(WHAT THIS TASK INVOLVES)
From the listing below, copy only the lines running from the line that contains "Task: Open the Safari Downloads list" to the line that contains "Image resolution: width=1200", both included.

(EXTRACTED RECORDS)
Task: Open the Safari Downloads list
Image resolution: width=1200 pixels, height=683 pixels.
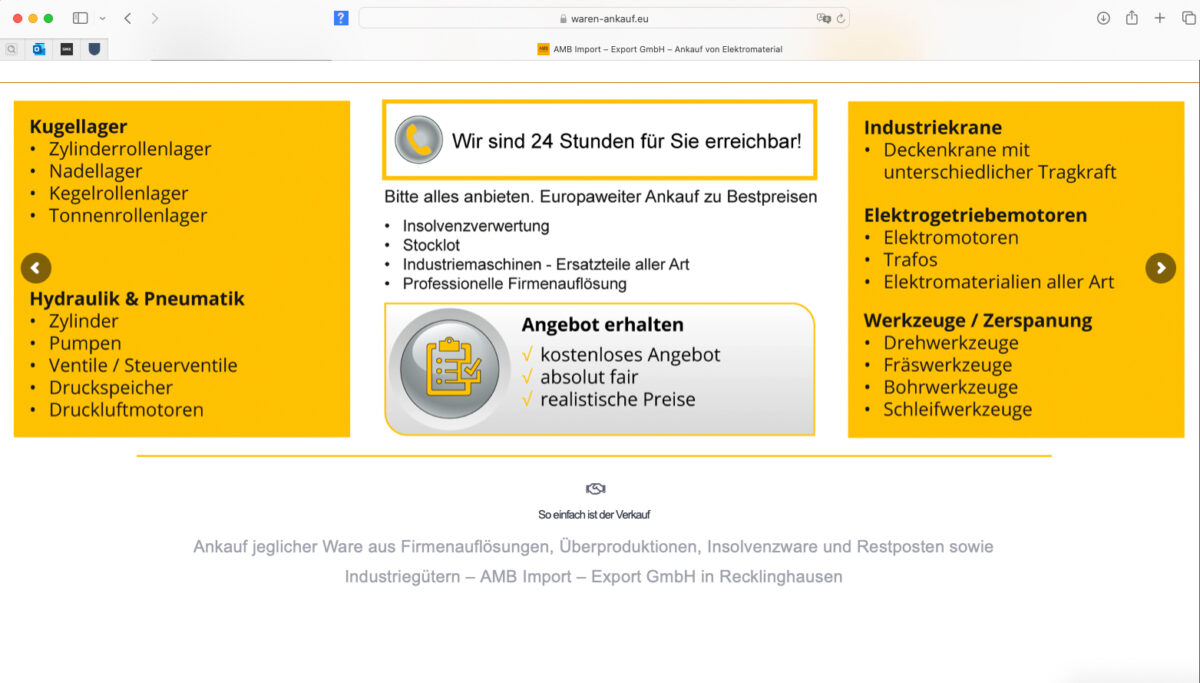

* * *

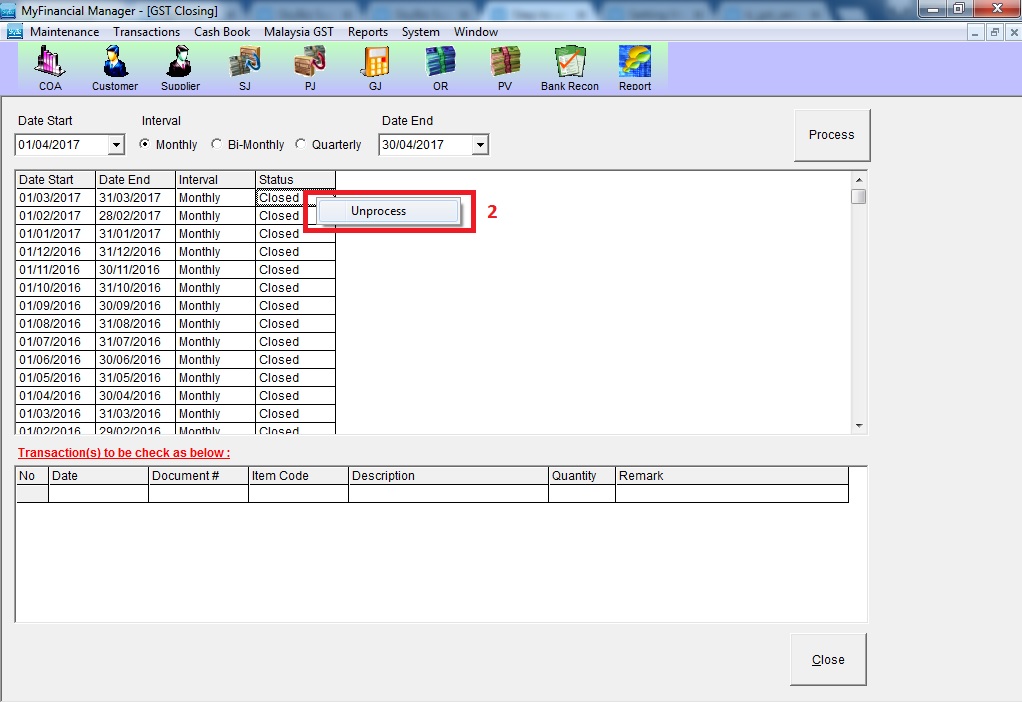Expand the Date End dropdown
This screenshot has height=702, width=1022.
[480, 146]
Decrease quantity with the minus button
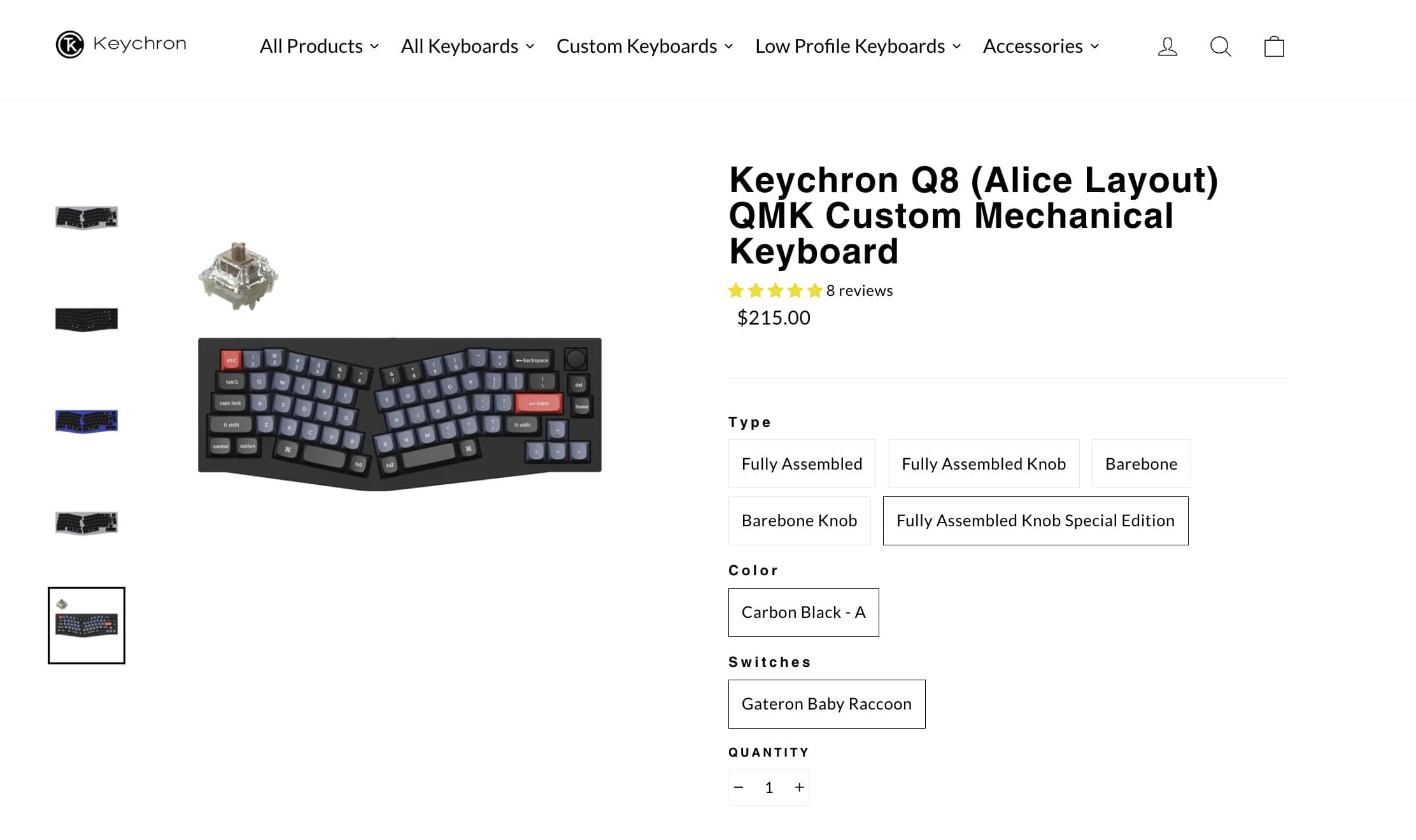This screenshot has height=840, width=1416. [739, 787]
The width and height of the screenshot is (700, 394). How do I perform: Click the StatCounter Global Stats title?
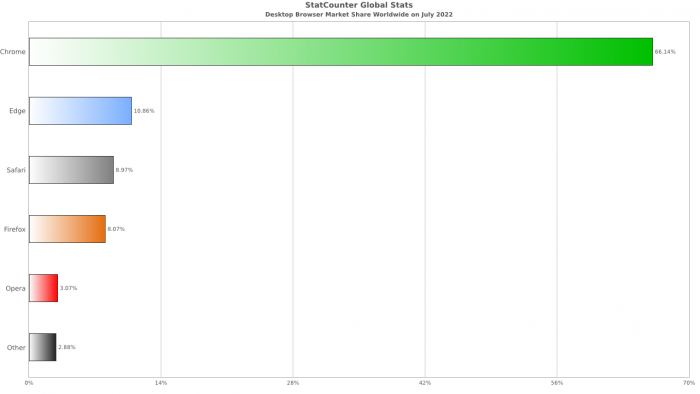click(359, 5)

(OUTPUT BELOW)
Task: Open the Safari Downloads list
Image resolution: width=1200 pixels, height=683 pixels.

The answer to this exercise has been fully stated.